Task:
Nothing but the lines below from the one with "This screenshot has width=1393, height=672." through the one with "Toggle the blue Volatility legend dot" should be output, each exactly as given, and no pictures.
The records START
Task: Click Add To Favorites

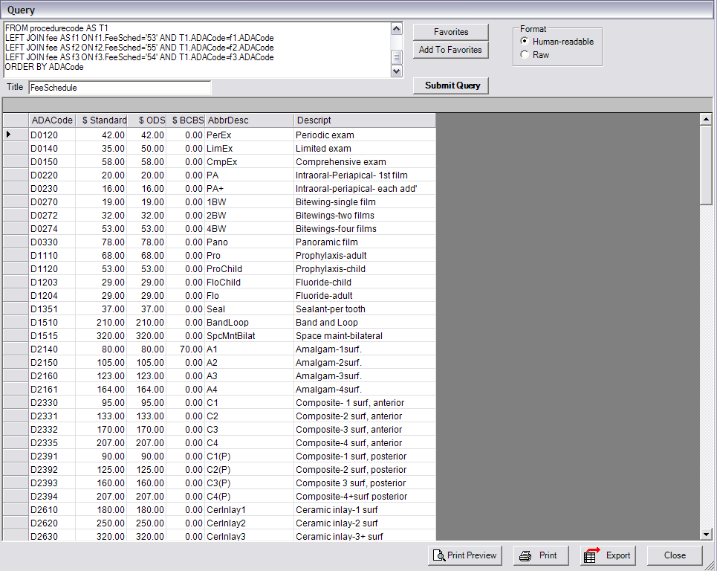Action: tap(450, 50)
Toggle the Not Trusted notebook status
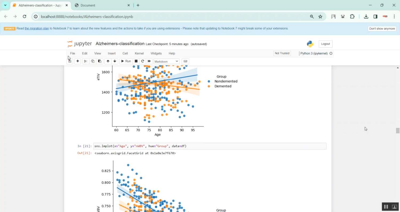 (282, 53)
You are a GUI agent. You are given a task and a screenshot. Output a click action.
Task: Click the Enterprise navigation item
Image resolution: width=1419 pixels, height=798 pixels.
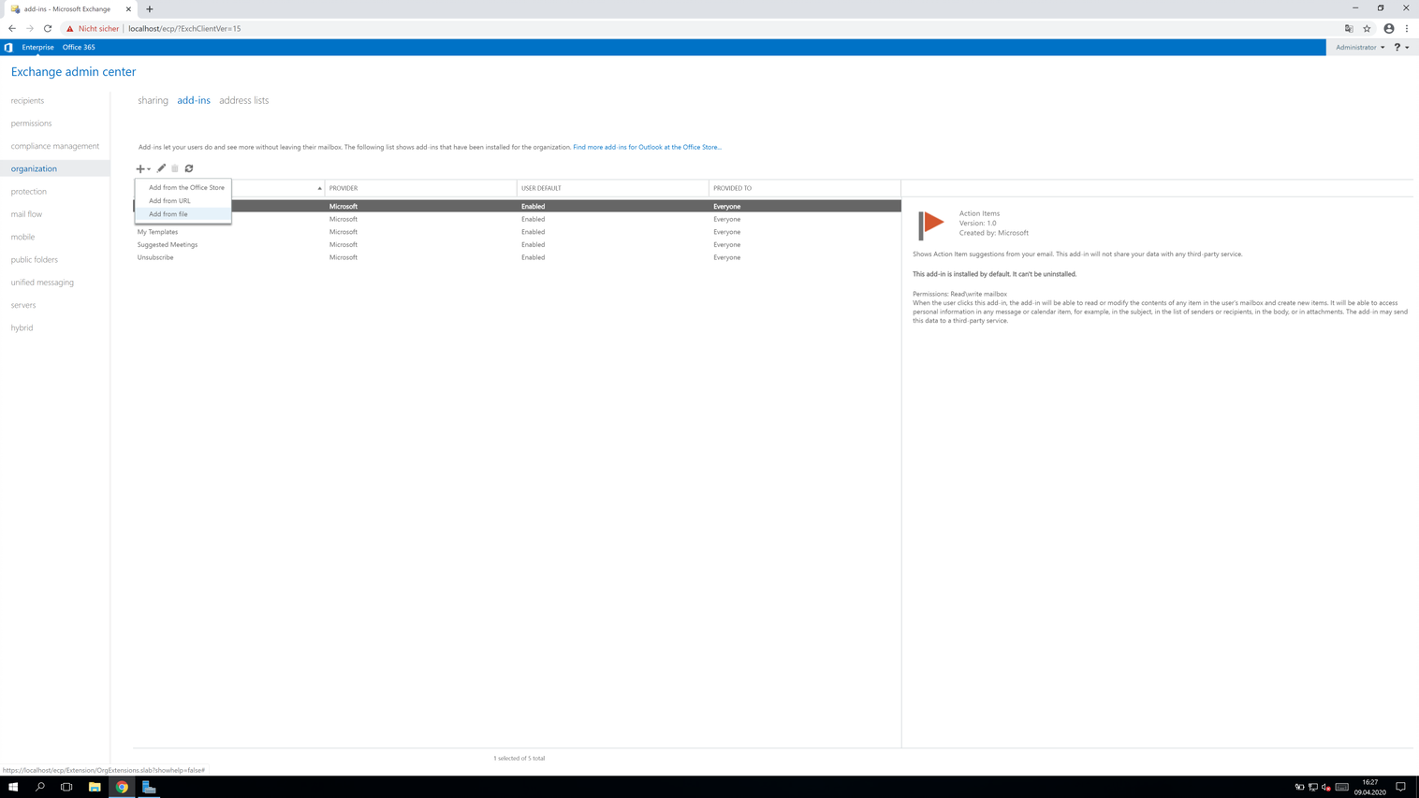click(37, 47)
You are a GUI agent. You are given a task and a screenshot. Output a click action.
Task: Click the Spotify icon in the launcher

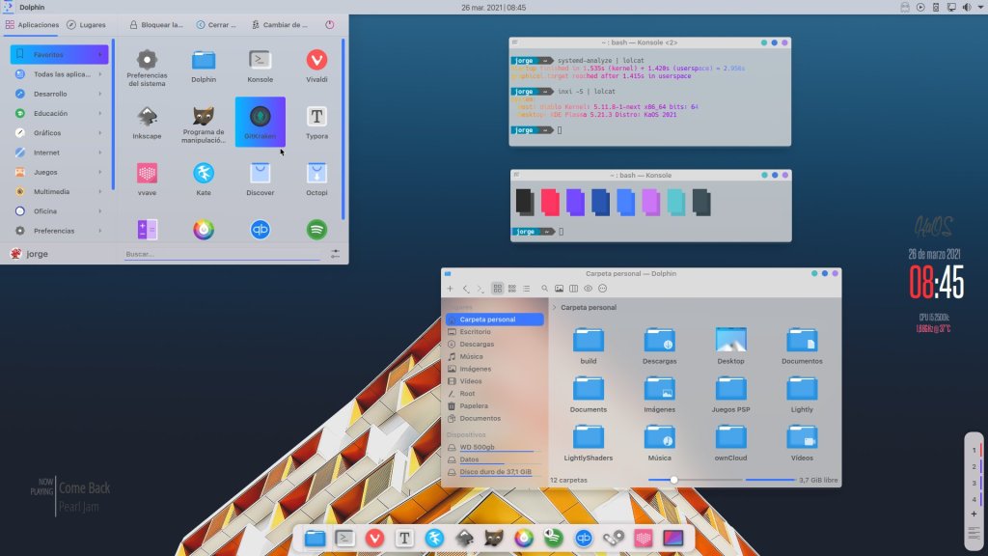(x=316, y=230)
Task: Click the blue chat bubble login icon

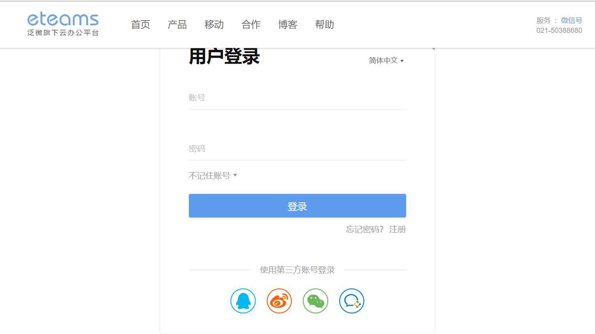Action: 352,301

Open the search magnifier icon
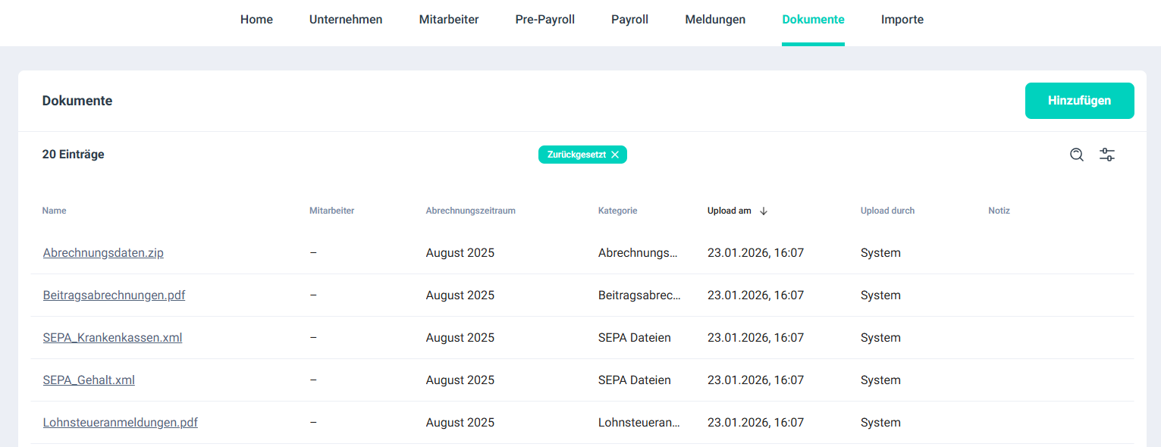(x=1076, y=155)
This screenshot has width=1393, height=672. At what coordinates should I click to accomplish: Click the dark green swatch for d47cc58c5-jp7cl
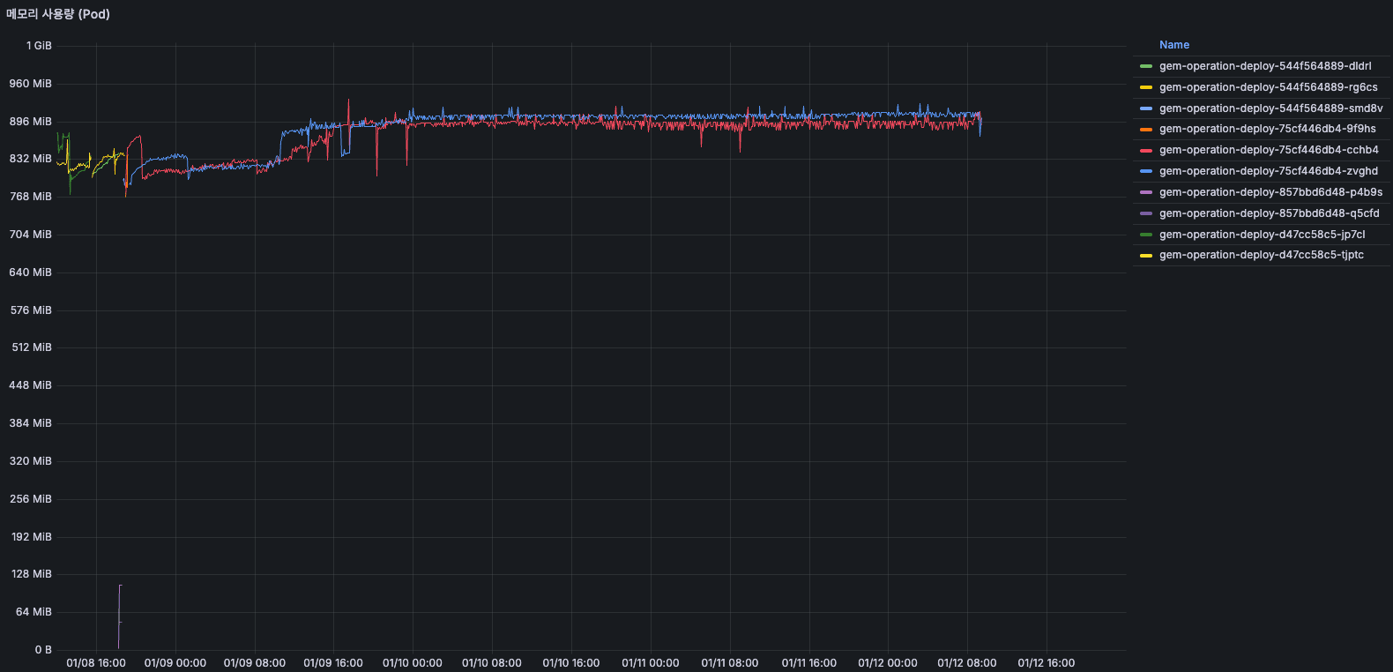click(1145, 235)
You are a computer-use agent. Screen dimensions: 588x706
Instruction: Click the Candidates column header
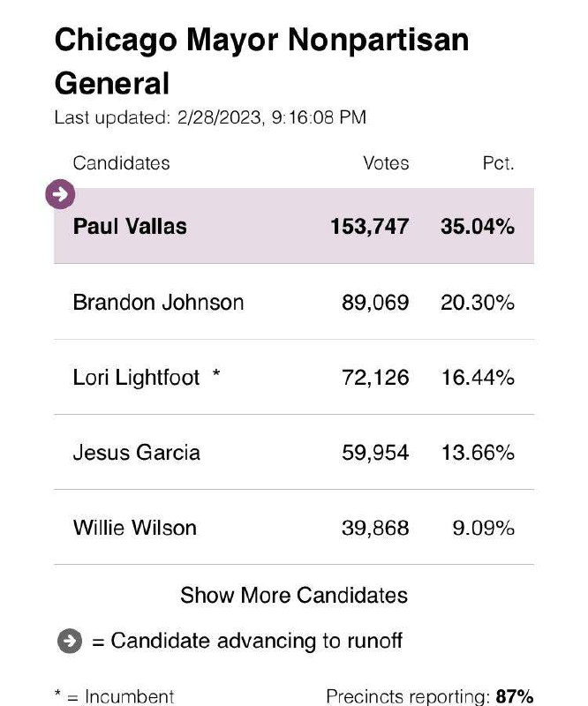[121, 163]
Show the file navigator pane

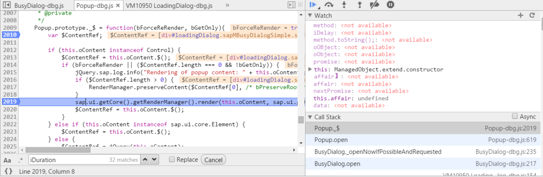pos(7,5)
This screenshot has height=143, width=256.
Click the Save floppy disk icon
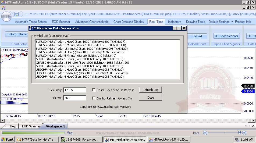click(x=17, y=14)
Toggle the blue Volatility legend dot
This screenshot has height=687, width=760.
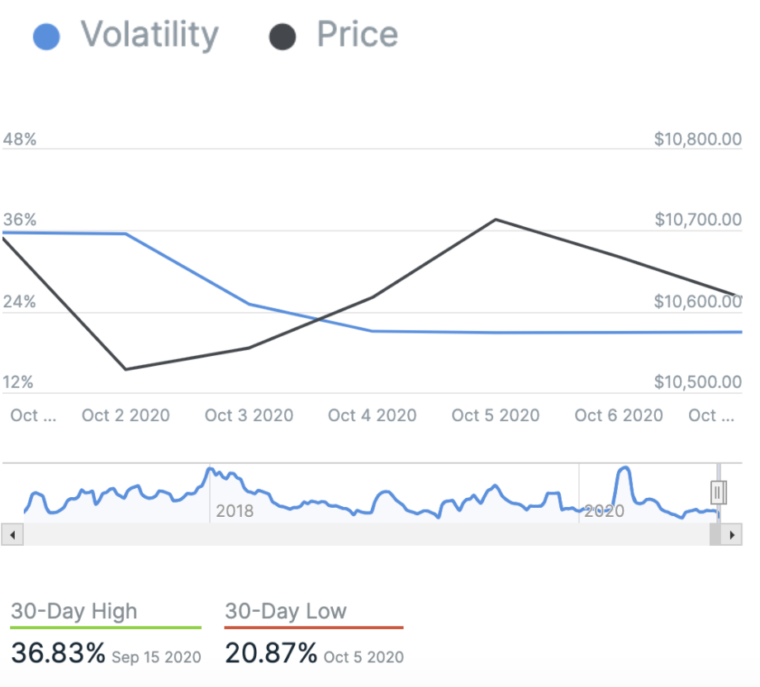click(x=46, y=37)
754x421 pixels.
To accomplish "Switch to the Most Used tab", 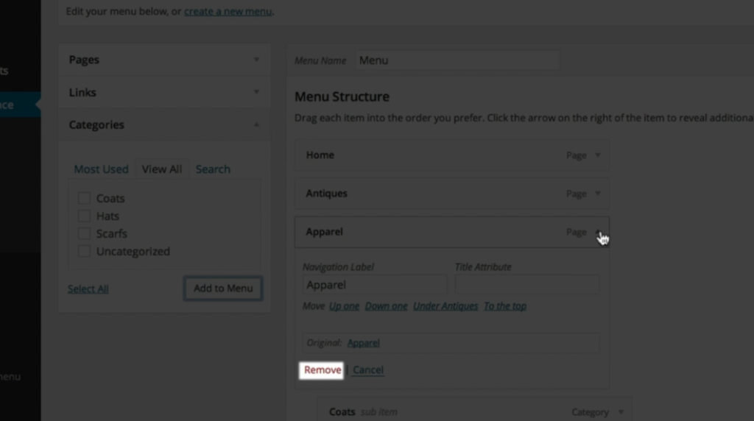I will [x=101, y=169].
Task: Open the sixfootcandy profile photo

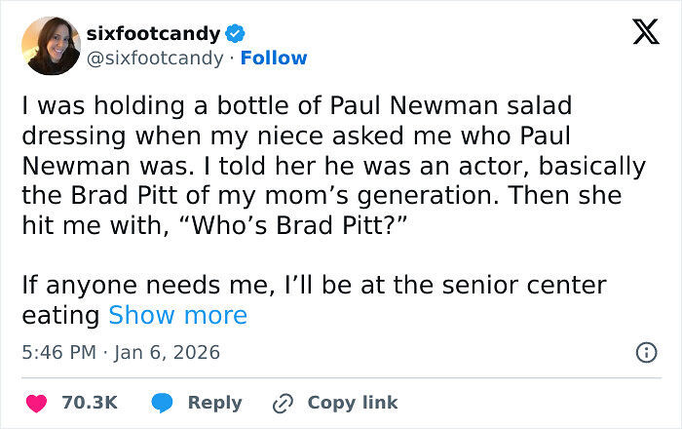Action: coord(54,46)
The records END
Solution:
This screenshot has width=1393, height=672. At what coordinates should I click to accomplish: Click the dark green swatch for d47cc58c5-jp7cl
click(1145, 235)
You are a computer-use agent. Screen dimensions: 588x706
Instruction: Click the Candidates column header
[121, 163]
Show the file navigator pane

pos(7,5)
This screenshot has height=143, width=256.
Click the Save floppy disk icon
click(x=17, y=14)
Toggle the blue Volatility legend dot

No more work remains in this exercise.